だが、やはり、自分の中でサンフランシスコに行きたいという想いが強い。

このままニューヨークにいれば、いい仕事をずっと続けることができる。
生活も安泰で、無事結婚して子供も出来て、愛する彼女と幸せに暮らすのだろう。
だから僕は「行きたい」という理由が明確に無いなら、ニューヨークでも良いと答えた。
彼はサンフランシスコに行って挑戦したいというだけで、その先が無かったのだ。

だが彼は、迷っていた。

酒を喉に流し込み、もう1杯オーダーする。
そして、次のお酒が運ばれてきた時、彼は一言呟いた。

「続けることが目的になってしまって、挑戦出来なくなるのが嫌なんだ」

なるほど、なかなか深い。
確かに何でもそうだ。

例えば現状の生活を考えるあまり、他の新規的な案に挑戦できなくなるかもしれない。
現状に満足してしまった企業のように、永遠と同じ仕事を繰り返すことになるかもしれない。
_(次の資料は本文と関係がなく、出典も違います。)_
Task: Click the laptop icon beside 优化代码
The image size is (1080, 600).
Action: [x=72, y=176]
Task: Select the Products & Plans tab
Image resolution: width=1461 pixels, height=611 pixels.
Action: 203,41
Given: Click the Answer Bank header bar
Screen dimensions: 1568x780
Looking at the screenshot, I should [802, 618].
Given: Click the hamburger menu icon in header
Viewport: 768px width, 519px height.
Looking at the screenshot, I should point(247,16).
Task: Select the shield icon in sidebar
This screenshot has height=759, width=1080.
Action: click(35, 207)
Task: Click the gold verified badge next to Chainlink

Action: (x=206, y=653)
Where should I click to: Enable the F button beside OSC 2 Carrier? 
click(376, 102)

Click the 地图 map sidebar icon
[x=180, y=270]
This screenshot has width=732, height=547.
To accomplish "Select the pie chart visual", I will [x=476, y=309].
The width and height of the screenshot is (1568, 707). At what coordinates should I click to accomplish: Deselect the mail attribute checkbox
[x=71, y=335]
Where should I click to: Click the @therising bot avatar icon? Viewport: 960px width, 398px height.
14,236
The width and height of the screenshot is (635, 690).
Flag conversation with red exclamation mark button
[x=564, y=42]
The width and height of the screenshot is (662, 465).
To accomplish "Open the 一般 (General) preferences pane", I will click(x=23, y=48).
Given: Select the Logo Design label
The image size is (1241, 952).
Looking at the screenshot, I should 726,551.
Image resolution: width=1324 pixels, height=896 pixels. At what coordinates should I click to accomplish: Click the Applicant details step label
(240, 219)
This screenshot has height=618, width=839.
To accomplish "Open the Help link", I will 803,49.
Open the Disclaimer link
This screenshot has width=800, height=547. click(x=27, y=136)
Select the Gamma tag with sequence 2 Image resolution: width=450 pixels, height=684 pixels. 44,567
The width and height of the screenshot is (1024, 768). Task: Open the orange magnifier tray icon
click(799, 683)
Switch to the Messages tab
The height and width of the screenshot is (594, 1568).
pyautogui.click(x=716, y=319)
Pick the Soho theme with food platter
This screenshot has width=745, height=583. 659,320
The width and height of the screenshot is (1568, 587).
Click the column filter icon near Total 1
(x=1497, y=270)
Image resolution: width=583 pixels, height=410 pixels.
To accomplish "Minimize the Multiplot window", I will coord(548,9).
誰もが、一度そこに踏み込んでしまうと、手放すのが怖くなる。

おまけに人生は一度きりだ。
だからこそ、彼は一歩手前で踏みとどまろうとしていたのだ。

アメリカ人は個人的に、明確にビジョンが決まってる人が多いと思っていた。
だが、こんな人もいるんだなと、なぜか親近感を覚えていた。

確かに、このまま行くと、彼の安泰な人生が見えてくるようだった。
行き先がどんな場所か見えているところに、わざわざ行きたくないということだ。
彼は、仕事でも何でも、冒険がしていたかったのだ。

継続することは、時に絶大な効果を発揮する。
それどころか、継続が全ての成功への道だ。
だが、継続することが目的になることとは、少し違う。
あくまでも、何かを達成したり挑戦するための継続でなければ、進化は止まる。

時代は常に先へ先へと進化を続けているのだ。
現状維持だけで、生き残れるほど世の中は甘くはない。

そういう意味では、彼の判断は、未来の安定を築きあげる1歩なのかもしれない。

僕らは、その場で結果を出すこと無く、別れた。
だが、彼の意思は、僕に相談する前に既に決まっているように見えた。
時に人は、誰かに確認することで、その意思を硬めようとする。

その数日後、彼はサンフランシスコに拠点を移すことを僕に伝えてくれた。
彼の報告を聞いて、僕も「未来を作るための生き方」をしなければと誓っていた。